Shortly thereafter, she received an annual disclosure statement from MTGLQ that indicated her account reflected an escrow shortage of $79,779.10. MTGLQ provided Alexander three options for repaying the shortage: lump sum payment in full, partial lump sum payment followed by monthly payments for the balance, or monthly payments of the balance spread over the coming year.

Alexander did not make any immediate payment, so her monthly mortgage payments increased from $2,561.12 to $8,768.85, effective December 1, 2007.

Alexander attempted to pay $2,120.59—what she believed she owed following the reinstatement of her loan—in November and December 2007, but according to Alexander, the lender refused to accept either payment. Alexander failed to make the increased payments.

Over the next several years, the parties engaged in litigation in both state and federal court over who owed what, to whom.2

By the beginning of 2019, while Alexander’s second appeal to this court was pending, the lender again notified Alexander that she was in default and warned that if the default was not cured, MTGLQ would accelerate the loan. Alexander did not cure the default, and on January 31, 2019, MTGLQ accelerated the debt.

On February 21, 2019, MTGLQ filed a judicial-foreclosure suit against Alexander in the Southern District of Texas, alleging three Texas state law claims. Alexander answered the complaint, raising quasi- and equitable estoppel as affirmative defenses.

2 For a more detailed account of the parties’ extensive litigation history, see Alexander v. Wells Fargo Bank, N.A., No. H-15-1596, 2016 WL 2770547, at *1–7 (S.D. Tex.
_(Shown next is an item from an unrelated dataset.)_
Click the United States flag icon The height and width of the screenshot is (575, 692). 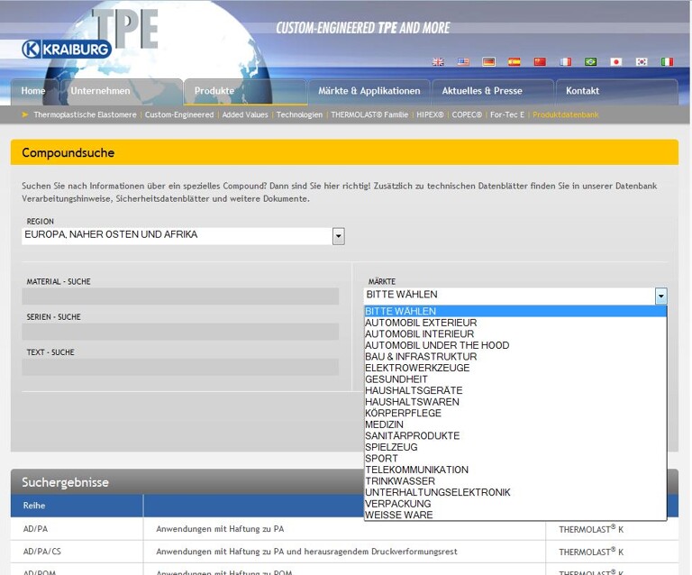pyautogui.click(x=463, y=62)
May 12, 2016).

After discovery, MTGLQ moved for summary judgment, asserting that it was entitled to recover the unpaid amounts due under the note and the deed of trust, including costs and expenses advanced to enforce the security instruments, and attorneys’ fees.

In response, Alexander, represented by counsel, argued that quasi-estoppel and equitable estoppel precluded MTGLQ from recovering unpaid amounts beyond the reinstatement payment she tendered in September 2007 and the remaining balance of principal and interest due thereafter.

At an August 2020 hearing, the district court verbally granted MTGLQ summary judgment on Alexander’s affirmative defenses.3

The district court then formalized its ruling in a final judgment, granting summary judgment in favor of MTGLQ on both Alexander’s estoppel defenses and the merits of MTGLQ’s judicial foreclosure claim.4

Alexander appealed.

3 In its summary judgment reply brief, MTGLQ urged the district court to bar Alexander’s estoppel defenses under the doctrine of res judicata. At the hearing, the district court rejected this argument and instead concluded that Alexander’s defenses failed as a matter of law. The parties do not dispute the district court’s res judicata ruling on appeal.

4 Before final judgment, the parties stipulated to dismiss MTGLQ’s other two state law claims.

II.

We review summary judgment de novo.

Patel v. Texas Tech Univ., 941 F.3d 743, 747 (5th Cir. 2020) (citation omitted).

In the usual case, summary judgment is appropriate only “if the movant shows that there is no genuine dispute as to any material fact and the movant is entitled to judgment as a matter of law.” Fed. R. Civ. P. 56(a).

Here, Alexander does not challenge MTGLQ’s allegations concerning its judicial foreclosure claim. Instead, she contends that her two affirmative defenses—quasi- and equitable estoppel— preclude MTGLQ from foreclosing on her home.

When a nonmovant solely counters a motion for summary judgment with an affirmative defense, the movant “should be able to obtain summary judgment simply by disproving the existence of any essential element of the [nonmovant’s] affirmative defense.”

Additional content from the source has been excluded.